Here are 2 common techniques or working principles used in NLP processes:
- Syntactic Analysis
- Semantic Analysis
Syntactic analysis
The syntactic analysis helps the machine figure out how the natural language aligns with the grammatical rules in the language. This analysis will apply a set of grammatical rules to make sure that a group of words actually give some meaning together. Here are some of the most common techniques used in syntactic analysis
- Lemmatization
- Morphological segmentation
- Word segmentation
- Part-of-speech tagging
- Parsing
- Sentence breaking
- Stemming
Semantic Analysis
Semantic analysis conveys the meaning that is conveyed by a certain text. With that said, this is the most difficult form of analysis in natural language processing procedures. The semantic analysis helps you uncover the meaning and interpretation of individual words in the natural language.
Here are some of the most common techniques used in Semantic analysis:
- Named entity recognition
- Word sense disambiguation
Some more common techniques used in NLP
Parsing
Parsing is a simple concept used by computers to break down sentences into their constituents. This allows the computer to understand the relationship between each word in a syntactic form. After parsing, the computer can get a solid understanding of the type of sentence and its original meaning.
Stemming
Stemming is another process that reduces the words in a sentence to their stem.
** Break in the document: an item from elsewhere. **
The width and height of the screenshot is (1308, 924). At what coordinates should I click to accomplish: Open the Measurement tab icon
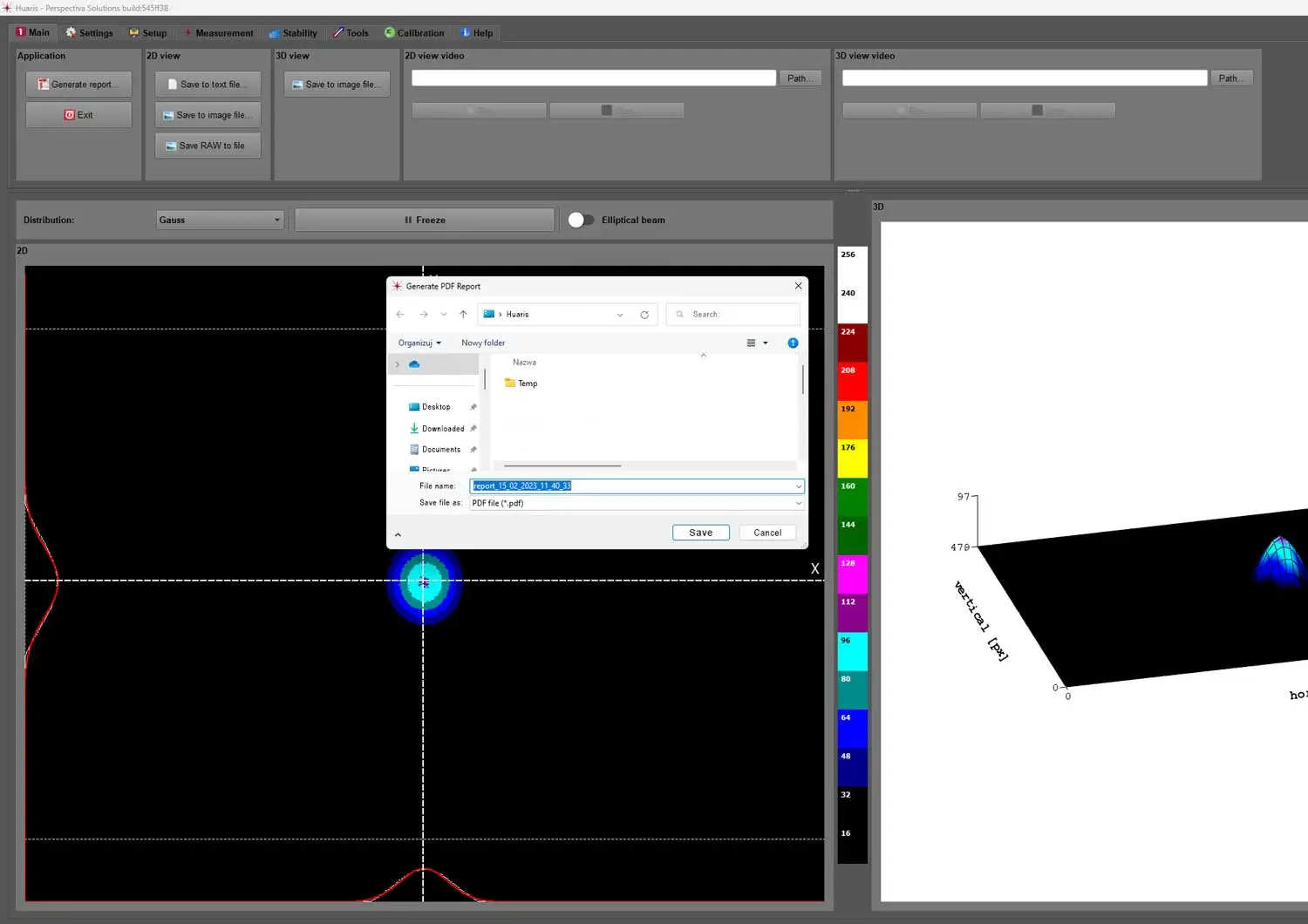pos(188,32)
A stem is the part of a word that remains after all of its affixes are removed. For example, ‘Run’ is the stem word of ‘running’. ‘Touch’ is the stem of ‘touching’. Storing all the words in the English language with their stems can become tedious. That’s exactly why NLP algorithms perform stemming to just get the original word out of there.
Text Segmentation
Finally, text segmentation is another process that pieces it all together. It converts individual texts into meaningful sentences along with their intent. This process is present due to the complexity of human languages. For example, some people use the word ‘lifesize’ as it is, while others prefer to hyphenate it in terms of ‘Life-Size’. Text segmentation comes in really handy at times like these.
Use cases of NLP in real life
Sentiment analysis
A lot of organizations use NLP to identify what their customers are saying about their product or service. They scan keywords and identify common reasons or complaints with customers. With this, you can find which factors affect your customers and use that to build a better business.
Spam filtering
Organizations like Yahoo and Google employ NLP to prevent spam emails in their offerings. They identify certain spammy sentences, words and push them into the spam folder. If you use an email provider, go search for a folder named ‘spam’ and you will see a ton of emails in there's. Those emails have been marked as ‘spam’ by the NLP filters in your email provider.
Hiring purposes
Top performing organizations employ NLP as part of their hiring process. They use ATS to find keywords in the resumes of applicants. They also use NLP to identify potential candidates in the job market.
Verdict
Whether you know it or not, NLP has become a part of your everyday life. From the devices you use to the organizations that employ you, NLP is present everywhere. The age of ML and automation will only propel the use of NLP at breakneck speeds in the future!